Studio album by George Thorogood and the Destroyers
- Released: February 26, 1991 (US) April 1991 (UK)
- Recorded: November 1990
- Genres: Blues rock; boogie rock;
- Length: 39:14
- Label: EMI
- Producers: Terry Manning; The Destroyers;

George Thorogood and the Destroyers chronology
| Born to Be Bad (1988) | Boogie People (1991) | Haircut (1993) |

Singles from Boogie People
- "If You Don't Start Drinkin' (I'm Gonna Leave)" Released: 1991; "Hello Little Girl" Released: 1991;

= Boogie People =

1991 American blues rock album by George Thorogood and the Destroyers

Boogie People is the eighth studio album by American blues rock band George Thorogood and the Destroyers. It was released in 1991 by the label EMI America Records. The album was not as successful as Thorogood's previous albums, but it did contain the song "If You Don't Start Drinkin' (I'm Gonna Leave)", which eventually became a concert staple.

The album was produced by Terry Manning, as well as the Destroyers themselves.

Following Boogie People's release, the Destroyers embarked on a tour supporting the album, beginning March 16.
==Release==
EMI America released Boogie People on February 26, 1991. The album debuted at No. 148, and peaked at No. 77 on the Billboard 200 chart. The album eventually sold more than 300,000 copies.

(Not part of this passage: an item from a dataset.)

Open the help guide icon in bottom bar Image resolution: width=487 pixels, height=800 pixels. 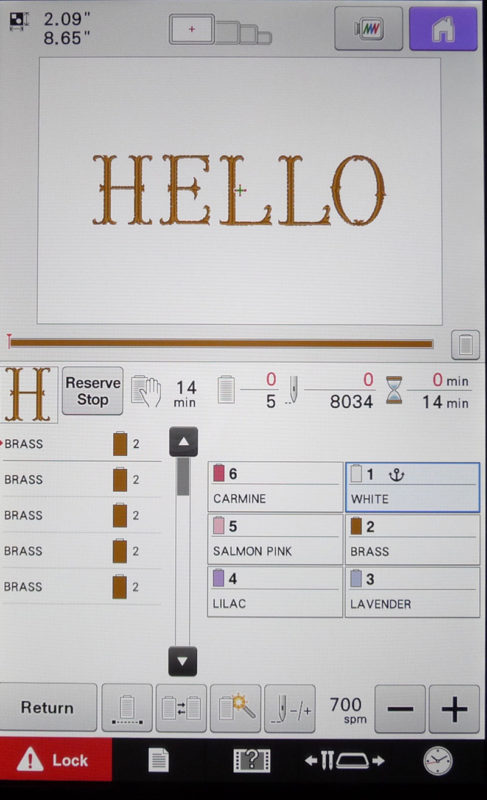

Two singles were released from the album. "If You Don't Start Drinkin' (I'm Gonna Leave)" was the lead single. The single peaked at No. 5 on the Mainstream Rock chart. "Hello Little Girl" was also released as a single. It debuted at No. 36, and peaked at No. 15 on the Mainstream Rock chart. Music videos were made for both singles.

== Touring and promotion ==
The tour for the album began March 16, 1991. The first leg of the tour was completed by May. They didn't tour until the second leg of their tour in July. On July 28, they played at the Oregon State Penitentiary in Salem. The tour ended on August 31, in Allentown, Pennsylvania.

A listening party was held for the album in April 1991 by A.H. Entertainers. Excerpts from the album were played on the French rock radio station Oüi FM.

==Critical reception==
Boogie People received generally positive reviews from critics.
Tom Kidd in a review for Music Connection wrote "Thorogood knows that the blues is as never-ending as a cross-country drive and as rowdy as a bunch of buddies drinking Thunderbird. There are no studio tricks production-wise, but that doesn't keep ballsy tracks like "If You Don't Start Drinkin' (I'm Gonna Leave)" from sounding modern. And neither do Thorogood's lyrics go out of date, whether he's singing about the girl he drove away from or the one who drove him to drink. This is one ginsoaked party record you can love even if you're sober." Kent Zimmerman of the Gavin Report said that "The direction Boogie People takes is more constant, more strict, loud blues." and "With its strength as a complete album, Boogie People should reestablish George Thorogood's long dormant reputation as a purveyor of fiery coliseum blues."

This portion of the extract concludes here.